Why does a composer write music? Why does an artist paint? Why do two humans create another life? While the answers may vary, there is one common theme that is woven through each of these answers and that word is love.
The dictionary definition of love is
(n). an intense feeling of deep affection
An affection for music, an affection for beauty and color, an affection for another human, an affection for life, these are reasons that we create. We create to understand the universe we live in, we create to express the depth of human emotion, and we create to touch other people’s lives.
Why does a writer write? I am often asked this question and in writing two fiction novels, I struggle to gather all the reasons why and put that answer in one sentence. So, here are a few.
I write to make sense of my life.
I write to let others know that they are not alone.

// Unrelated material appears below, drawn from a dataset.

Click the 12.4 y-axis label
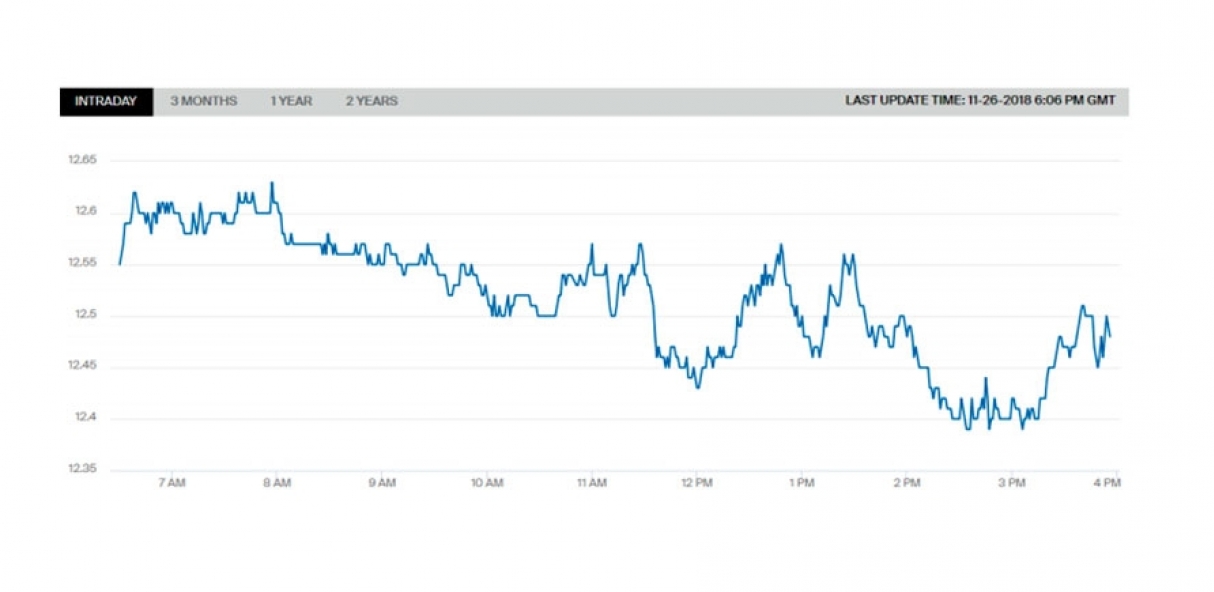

I write to give a voice to the voiceless.
I write to bring healing.
I write to touch people’s lives with stories of redemption, for I believe each and every one of us is living some story of redemption.
I write to say the things that others want to say, yet cannot quite find the words to say them on their own.
There is no such thing as perfect writing or perfect art. Whether you are writing a fictional story with motifs and symbolism that lace through the human heart in a metaphorical way or you are simply journaling the happenings of your day, don’t let this world tell you that you can’t do it. With an increased awareness of what other people are doing all around the internet, we can get so caught up in the lies. Your writing doesn’t measure up. There are so many other bloggers/writers out there, so why would you even think about starting your own? No one will read your stuff. You can’t write like all of those literature prodigies. They are lies.
Ask yourself, why do I write? If you are a musician, ask yourself why do I play music? Then, write all those things down. So, when you don’t measure up to someone else’s standards, or you have a bad day, or perhaps failed your piano solo, or receive a critical review that makes you believe that you are silly for even trying, take a step back and read your own words. Not the world’s words, but your own.
I don’t write to become a New York Times Bestseller. I don’t write to make millions, nor do I write to receive recognition. I don’t write to receive 5 Stars on every single Amazon review, nor do I write to receive every ribbon and medal in the self-publishing circle.
Thus, when the days come when no one is buying my work, or I receive negative feedback from a stranger, I go back to my “Why I Write” list.
I write to bring hope, even if it’s only my own life. And, if that is the case, then all of it is worth it. So, create away, friend. No one is stopping you.